* Data shown
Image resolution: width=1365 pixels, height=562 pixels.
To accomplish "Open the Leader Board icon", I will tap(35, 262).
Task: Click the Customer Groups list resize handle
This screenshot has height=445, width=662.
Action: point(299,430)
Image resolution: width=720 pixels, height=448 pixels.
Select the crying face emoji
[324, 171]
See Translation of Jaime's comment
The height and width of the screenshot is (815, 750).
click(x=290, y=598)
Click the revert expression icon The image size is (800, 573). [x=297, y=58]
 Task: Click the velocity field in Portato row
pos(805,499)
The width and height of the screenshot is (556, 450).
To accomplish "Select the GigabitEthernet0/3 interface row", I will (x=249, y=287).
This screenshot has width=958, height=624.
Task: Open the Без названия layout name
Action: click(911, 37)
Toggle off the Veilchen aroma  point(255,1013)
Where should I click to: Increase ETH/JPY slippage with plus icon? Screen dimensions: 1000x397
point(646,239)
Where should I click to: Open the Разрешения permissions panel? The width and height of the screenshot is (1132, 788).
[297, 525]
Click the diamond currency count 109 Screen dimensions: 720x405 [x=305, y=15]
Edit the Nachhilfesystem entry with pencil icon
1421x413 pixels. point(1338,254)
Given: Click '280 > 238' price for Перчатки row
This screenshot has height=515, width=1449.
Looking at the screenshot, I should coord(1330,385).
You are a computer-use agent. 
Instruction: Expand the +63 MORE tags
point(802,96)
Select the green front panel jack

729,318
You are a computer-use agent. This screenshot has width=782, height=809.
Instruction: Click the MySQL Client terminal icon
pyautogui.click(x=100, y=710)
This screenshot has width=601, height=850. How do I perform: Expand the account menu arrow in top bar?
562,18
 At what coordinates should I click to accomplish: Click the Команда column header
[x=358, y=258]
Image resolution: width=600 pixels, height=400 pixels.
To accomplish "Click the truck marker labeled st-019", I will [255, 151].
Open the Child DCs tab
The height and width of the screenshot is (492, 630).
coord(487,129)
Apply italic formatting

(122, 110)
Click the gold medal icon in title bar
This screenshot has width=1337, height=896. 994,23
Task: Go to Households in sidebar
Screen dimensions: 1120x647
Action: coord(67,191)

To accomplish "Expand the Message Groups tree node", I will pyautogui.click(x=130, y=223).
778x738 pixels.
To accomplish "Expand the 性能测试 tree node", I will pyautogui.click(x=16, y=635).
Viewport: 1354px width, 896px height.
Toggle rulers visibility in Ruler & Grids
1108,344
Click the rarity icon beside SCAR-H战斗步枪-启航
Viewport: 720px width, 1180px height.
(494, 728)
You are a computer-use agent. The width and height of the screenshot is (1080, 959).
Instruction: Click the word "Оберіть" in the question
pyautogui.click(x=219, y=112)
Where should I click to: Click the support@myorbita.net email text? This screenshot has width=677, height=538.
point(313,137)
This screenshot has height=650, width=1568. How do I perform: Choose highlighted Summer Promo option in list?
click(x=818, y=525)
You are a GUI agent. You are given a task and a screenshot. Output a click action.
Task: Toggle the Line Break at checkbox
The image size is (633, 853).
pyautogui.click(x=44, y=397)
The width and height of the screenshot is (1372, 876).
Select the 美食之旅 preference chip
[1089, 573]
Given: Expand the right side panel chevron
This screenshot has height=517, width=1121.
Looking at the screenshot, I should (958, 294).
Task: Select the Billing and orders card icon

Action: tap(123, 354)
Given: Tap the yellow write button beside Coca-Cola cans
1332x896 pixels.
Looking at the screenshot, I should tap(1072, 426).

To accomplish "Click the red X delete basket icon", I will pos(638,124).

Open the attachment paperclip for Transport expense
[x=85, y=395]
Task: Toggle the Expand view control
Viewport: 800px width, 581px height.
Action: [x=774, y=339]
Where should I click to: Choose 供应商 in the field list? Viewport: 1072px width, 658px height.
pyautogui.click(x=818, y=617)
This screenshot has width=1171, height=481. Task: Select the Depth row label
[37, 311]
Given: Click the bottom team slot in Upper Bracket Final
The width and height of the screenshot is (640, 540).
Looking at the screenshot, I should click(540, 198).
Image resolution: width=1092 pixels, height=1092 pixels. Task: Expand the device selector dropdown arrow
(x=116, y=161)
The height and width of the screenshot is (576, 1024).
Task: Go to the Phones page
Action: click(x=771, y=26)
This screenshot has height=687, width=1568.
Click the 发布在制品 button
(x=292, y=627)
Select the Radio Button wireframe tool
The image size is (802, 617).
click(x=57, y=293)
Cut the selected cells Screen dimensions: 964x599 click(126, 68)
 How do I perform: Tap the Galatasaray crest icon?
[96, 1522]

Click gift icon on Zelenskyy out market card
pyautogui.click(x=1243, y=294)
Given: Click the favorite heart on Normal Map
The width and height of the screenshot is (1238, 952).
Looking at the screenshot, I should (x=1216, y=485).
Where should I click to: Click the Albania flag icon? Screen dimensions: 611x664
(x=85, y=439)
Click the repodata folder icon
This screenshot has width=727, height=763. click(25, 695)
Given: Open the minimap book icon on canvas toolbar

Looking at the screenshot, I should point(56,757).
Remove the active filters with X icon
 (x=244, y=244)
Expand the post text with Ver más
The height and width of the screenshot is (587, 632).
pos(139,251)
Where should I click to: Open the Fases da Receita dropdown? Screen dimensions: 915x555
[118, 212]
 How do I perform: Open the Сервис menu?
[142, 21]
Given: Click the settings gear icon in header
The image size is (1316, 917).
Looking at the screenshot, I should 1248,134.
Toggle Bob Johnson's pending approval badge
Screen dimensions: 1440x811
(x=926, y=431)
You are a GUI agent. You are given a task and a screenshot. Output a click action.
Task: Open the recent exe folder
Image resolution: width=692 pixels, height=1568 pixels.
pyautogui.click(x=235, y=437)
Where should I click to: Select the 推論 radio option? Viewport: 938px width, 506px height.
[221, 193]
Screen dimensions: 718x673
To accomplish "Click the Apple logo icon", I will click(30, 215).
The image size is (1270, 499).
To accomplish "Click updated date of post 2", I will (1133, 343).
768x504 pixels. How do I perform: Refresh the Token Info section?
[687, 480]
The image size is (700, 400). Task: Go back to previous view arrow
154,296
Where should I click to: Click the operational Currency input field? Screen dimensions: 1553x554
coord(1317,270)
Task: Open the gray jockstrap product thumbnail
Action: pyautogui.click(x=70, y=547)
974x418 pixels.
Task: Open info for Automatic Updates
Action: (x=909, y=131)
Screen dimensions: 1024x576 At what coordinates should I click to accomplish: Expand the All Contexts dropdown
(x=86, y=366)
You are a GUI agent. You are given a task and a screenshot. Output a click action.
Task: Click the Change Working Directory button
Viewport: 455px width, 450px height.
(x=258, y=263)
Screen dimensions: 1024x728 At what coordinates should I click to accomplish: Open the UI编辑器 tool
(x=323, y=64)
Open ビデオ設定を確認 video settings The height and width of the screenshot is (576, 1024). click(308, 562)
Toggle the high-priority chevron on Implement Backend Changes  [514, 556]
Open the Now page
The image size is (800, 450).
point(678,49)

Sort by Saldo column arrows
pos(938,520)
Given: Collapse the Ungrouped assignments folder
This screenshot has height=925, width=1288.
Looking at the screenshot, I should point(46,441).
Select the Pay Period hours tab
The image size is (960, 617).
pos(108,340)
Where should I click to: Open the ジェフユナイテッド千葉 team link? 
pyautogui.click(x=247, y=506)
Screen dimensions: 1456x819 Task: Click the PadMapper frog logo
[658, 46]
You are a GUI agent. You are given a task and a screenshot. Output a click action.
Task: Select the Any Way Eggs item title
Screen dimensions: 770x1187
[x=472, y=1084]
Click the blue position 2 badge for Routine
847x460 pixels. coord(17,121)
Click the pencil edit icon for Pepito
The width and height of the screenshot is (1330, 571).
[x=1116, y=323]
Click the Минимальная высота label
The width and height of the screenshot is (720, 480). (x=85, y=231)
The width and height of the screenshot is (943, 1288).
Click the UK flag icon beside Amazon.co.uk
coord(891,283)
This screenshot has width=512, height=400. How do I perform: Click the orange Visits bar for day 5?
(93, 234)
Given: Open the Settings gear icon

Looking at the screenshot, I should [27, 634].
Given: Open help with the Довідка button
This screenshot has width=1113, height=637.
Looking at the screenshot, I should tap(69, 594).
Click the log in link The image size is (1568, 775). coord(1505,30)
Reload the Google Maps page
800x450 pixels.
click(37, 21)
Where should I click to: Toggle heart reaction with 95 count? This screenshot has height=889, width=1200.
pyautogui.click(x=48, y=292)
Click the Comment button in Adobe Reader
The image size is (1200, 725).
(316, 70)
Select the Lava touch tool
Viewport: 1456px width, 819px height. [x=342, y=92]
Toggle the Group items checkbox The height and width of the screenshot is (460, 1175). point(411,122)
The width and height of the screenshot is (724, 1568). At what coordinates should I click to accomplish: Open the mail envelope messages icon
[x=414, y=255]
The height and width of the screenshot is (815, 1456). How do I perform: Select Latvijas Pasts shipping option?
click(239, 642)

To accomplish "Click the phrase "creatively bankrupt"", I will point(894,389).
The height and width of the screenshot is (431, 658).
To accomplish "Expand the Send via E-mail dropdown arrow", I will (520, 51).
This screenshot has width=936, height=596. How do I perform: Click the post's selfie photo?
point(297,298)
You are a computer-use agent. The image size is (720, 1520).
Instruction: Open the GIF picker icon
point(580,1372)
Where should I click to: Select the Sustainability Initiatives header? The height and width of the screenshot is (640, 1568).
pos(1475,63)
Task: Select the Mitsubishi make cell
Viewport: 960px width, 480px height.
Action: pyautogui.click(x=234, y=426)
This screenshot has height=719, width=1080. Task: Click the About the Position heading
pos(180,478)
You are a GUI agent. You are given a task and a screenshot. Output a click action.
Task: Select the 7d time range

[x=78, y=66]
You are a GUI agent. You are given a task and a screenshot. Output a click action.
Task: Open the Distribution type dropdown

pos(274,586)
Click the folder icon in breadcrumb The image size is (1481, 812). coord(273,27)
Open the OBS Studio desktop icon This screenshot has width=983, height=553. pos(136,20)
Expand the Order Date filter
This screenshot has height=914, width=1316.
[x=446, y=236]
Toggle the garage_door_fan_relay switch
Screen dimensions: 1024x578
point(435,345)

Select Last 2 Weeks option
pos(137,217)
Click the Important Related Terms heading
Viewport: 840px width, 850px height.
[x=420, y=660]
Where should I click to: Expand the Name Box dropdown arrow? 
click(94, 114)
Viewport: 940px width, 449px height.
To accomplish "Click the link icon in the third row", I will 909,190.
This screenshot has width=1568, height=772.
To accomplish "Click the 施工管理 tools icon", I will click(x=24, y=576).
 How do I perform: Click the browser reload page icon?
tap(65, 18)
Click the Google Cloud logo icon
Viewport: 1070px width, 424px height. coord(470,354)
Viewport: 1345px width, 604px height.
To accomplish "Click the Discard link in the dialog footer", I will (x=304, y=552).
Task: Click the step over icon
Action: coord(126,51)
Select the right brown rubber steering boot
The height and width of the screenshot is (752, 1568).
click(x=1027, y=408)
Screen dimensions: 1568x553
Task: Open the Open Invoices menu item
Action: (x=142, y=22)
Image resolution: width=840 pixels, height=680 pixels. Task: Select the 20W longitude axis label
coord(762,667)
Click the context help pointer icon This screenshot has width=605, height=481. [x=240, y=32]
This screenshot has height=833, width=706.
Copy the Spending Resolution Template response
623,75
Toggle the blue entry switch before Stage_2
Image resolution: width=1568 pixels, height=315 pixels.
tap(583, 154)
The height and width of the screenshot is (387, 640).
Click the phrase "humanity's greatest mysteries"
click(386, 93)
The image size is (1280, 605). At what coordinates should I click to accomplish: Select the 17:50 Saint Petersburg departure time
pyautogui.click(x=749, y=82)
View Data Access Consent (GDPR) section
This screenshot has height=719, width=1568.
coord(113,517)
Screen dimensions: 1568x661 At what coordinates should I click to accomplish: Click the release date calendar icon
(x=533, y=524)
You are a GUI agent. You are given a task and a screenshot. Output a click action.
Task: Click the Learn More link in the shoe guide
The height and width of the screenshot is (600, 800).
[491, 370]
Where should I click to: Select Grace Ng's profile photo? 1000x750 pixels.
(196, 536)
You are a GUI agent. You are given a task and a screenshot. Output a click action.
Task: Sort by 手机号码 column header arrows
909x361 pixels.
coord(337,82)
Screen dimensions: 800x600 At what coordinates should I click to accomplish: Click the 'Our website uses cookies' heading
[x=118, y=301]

* Exercise brief
What is needed is an exact copy of the lines above, from the one containing "Toggle off the" through the one containing "Image resolution: width=600", with nothing added.

* Result of the task
Toggle off the Veilchen aroma  point(255,1013)
Where should I click to: Increase ETH/JPY slippage with plus icon? Screen dimensions: 1000x397
point(646,239)
Where should I click to: Open the Разрешения permissions panel? The width and height of the screenshot is (1132, 788).
[297, 525]
Click the diamond currency count 109 Screen dimensions: 720x405 [x=305, y=15]
Edit the Nachhilfesystem entry with pencil icon
1421x413 pixels. point(1338,254)
Given: Click '280 > 238' price for Перчатки row
This screenshot has height=515, width=1449.
Looking at the screenshot, I should coord(1330,385).
You are a computer-use agent. 
Instruction: Expand the +63 MORE tags
point(802,96)
Select the green front panel jack

729,318
You are a computer-use agent. This screenshot has width=782, height=809.
Instruction: Click the MySQL Client terminal icon
pyautogui.click(x=100, y=710)
This screenshot has width=601, height=850. How do I perform: Expand the account menu arrow in top bar?
562,18
 At what coordinates should I click to accomplish: Click the Команда column header
[x=358, y=258]
Image resolution: width=600 pixels, height=400 pixels.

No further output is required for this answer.